For the entries below, repeat exactly each line starting with the one that contains "Author24 (755, 2441)" and going on through the one that contains "Подробнее (600, 551)", and no others.

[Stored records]
━━━━━━━━━━━━━━━━━━━━
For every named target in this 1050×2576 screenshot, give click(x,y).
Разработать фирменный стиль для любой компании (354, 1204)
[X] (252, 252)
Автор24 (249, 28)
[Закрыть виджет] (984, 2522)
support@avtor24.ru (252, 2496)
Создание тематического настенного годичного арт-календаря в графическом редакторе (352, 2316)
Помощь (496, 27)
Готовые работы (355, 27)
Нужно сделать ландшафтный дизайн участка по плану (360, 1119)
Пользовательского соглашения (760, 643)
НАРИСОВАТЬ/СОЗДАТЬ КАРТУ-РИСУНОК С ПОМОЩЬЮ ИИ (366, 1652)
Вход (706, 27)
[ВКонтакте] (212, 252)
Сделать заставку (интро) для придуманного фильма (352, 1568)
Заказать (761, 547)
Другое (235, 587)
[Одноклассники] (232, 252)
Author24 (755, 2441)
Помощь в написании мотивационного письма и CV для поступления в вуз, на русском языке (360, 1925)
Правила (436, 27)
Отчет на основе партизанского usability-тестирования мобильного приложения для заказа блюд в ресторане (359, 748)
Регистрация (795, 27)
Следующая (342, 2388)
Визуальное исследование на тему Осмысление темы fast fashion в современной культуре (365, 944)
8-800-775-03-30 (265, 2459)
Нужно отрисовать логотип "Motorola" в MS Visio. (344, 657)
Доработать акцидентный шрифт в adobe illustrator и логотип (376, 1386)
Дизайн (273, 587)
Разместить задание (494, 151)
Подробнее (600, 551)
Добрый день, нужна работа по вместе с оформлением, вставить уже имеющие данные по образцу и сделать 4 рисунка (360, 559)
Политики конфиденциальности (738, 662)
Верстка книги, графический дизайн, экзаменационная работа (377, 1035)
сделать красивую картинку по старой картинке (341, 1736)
━━━━━━━━━━━━━━━━━━━━
* [TASK OUTPUT]:
Author24 (755, 2441)
Помощь в написании мотивационного письма и CV для поступления в вуз, на русском языке (360, 1925)
Правила (436, 27)
Отчет на основе партизанского usability-тестирования мобильного приложения для заказа блюд в ресторане (359, 748)
Регистрация (795, 27)
Следующая (342, 2388)
Визуальное исследование на тему Осмысление темы fast fashion в современной культуре (365, 944)
8-800-775-03-30 (265, 2459)
Нужно отрисовать логотип "Motorola" в MS Visio. (344, 657)
Доработать акцидентный шрифт в adobe illustrator и логотип (376, 1386)
Дизайн (273, 587)
Разместить задание (494, 151)
Подробнее (600, 551)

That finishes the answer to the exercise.